Open raymond-yuan opened 10 months ago
Please give the specific code location
Please give the specific code location
In the GaussianDiffusion's method "training_losses_s2s" one can notice that in the 1622th LoC (gaussian_diffusion.py) predict_x_start
is introduced (and this is the only one occurrence of that hyperparameter in the whole codebase of the AR-Diffusion):
if self.config.predict_x_start:
x_output = model_out_x_start
else:
x_output = x_start
The predict_xstart
is referenced plenty of times in the codebase and its behaviour is, in fact, the same as setting the model_mean_type to ModelMeanType.START_X - that is, AR-Diffusion outputs $x_0$ instead of noise. However, what is more confusing, I found the comment that suggested the AR-Diffusion usually models a noise added in the forward diffusion process instead (in the DDIM sampling-related code).

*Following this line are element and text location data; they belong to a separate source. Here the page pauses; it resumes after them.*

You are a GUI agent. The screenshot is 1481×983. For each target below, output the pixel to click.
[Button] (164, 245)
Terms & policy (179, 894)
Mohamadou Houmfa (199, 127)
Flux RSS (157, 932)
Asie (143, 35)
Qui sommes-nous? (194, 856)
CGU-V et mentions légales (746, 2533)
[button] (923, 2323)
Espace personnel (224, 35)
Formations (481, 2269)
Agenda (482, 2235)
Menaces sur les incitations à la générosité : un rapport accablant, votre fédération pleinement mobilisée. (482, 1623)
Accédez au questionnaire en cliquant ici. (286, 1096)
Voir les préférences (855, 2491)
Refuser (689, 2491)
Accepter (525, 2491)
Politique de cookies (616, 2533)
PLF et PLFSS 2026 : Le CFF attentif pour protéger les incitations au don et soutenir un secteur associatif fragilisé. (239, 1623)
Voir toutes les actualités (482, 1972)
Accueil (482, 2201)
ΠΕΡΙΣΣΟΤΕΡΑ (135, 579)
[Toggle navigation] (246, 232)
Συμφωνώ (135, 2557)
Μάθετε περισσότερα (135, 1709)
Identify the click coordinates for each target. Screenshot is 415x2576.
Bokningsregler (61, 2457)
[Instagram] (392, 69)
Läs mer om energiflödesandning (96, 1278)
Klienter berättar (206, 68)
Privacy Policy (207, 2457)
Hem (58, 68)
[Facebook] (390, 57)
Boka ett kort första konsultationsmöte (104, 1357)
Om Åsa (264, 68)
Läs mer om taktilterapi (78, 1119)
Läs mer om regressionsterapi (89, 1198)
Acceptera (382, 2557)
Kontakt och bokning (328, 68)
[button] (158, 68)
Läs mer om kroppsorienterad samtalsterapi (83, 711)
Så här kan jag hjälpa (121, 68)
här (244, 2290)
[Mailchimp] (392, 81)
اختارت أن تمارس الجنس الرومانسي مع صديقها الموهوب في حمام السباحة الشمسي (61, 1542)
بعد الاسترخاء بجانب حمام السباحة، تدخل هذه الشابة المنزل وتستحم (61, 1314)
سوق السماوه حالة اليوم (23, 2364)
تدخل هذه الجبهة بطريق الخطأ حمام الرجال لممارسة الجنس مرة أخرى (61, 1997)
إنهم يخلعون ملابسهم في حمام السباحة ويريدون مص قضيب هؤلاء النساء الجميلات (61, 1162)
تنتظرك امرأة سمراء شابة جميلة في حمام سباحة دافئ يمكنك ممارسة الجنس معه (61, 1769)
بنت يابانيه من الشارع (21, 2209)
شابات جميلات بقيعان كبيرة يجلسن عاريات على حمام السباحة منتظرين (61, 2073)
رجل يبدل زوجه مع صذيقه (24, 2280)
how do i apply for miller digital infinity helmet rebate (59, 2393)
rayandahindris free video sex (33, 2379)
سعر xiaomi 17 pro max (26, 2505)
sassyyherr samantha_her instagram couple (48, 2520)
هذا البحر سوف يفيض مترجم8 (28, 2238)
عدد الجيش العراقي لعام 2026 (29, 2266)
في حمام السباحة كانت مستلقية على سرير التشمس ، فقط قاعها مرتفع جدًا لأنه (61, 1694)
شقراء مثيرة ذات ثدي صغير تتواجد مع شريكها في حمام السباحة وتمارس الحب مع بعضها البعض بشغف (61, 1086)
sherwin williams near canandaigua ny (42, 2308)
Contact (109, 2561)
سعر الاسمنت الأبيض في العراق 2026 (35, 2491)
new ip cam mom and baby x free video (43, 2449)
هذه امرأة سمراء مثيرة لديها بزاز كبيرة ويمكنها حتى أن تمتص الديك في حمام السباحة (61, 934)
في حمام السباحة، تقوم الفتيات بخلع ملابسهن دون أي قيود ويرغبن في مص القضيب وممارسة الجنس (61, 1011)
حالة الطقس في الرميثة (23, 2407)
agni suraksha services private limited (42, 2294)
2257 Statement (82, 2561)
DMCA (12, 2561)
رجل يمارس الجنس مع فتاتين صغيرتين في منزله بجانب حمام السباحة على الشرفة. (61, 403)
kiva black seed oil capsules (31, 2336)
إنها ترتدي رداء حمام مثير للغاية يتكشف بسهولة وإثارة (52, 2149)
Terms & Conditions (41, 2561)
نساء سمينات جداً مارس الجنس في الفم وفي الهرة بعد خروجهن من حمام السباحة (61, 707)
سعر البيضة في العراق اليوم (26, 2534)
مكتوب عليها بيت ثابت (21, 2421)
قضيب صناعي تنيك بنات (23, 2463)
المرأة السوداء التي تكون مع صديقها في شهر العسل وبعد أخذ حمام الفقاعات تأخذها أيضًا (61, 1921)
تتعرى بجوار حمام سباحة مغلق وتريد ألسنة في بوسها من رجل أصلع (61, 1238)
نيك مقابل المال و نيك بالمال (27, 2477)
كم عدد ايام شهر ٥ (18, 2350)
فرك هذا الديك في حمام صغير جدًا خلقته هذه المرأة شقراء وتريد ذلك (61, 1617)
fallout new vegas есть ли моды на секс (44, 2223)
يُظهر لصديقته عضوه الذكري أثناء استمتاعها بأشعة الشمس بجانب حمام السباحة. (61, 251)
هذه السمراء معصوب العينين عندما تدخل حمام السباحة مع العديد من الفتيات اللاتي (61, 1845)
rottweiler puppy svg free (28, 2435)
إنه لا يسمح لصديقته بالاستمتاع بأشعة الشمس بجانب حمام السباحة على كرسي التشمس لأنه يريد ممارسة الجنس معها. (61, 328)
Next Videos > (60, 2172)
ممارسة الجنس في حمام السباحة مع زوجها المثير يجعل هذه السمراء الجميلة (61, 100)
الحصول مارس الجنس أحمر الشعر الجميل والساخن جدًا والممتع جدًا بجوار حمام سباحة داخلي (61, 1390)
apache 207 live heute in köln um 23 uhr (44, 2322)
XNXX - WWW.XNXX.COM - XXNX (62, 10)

# Usually our model outputs epsilon, but we re-derive it
# in case we used x_start or x_prev prediction.
This is just an attempt we made. Here we still follow the Diffusion-LM approach, that is, x_output = x_start. That is, the corresponding predict_x_start=False in config.yaml. There is indeed some confusion here with predict_xstart, but you don’t need to worry about predict_x_start. This is code that is convenient for debugging.
Are these supposed to be the same variable? They control different things in the code. Just wanted to clarify behavior here.
In the default configs, one is set to True, and the other is set to False which leads to very confusing behavior.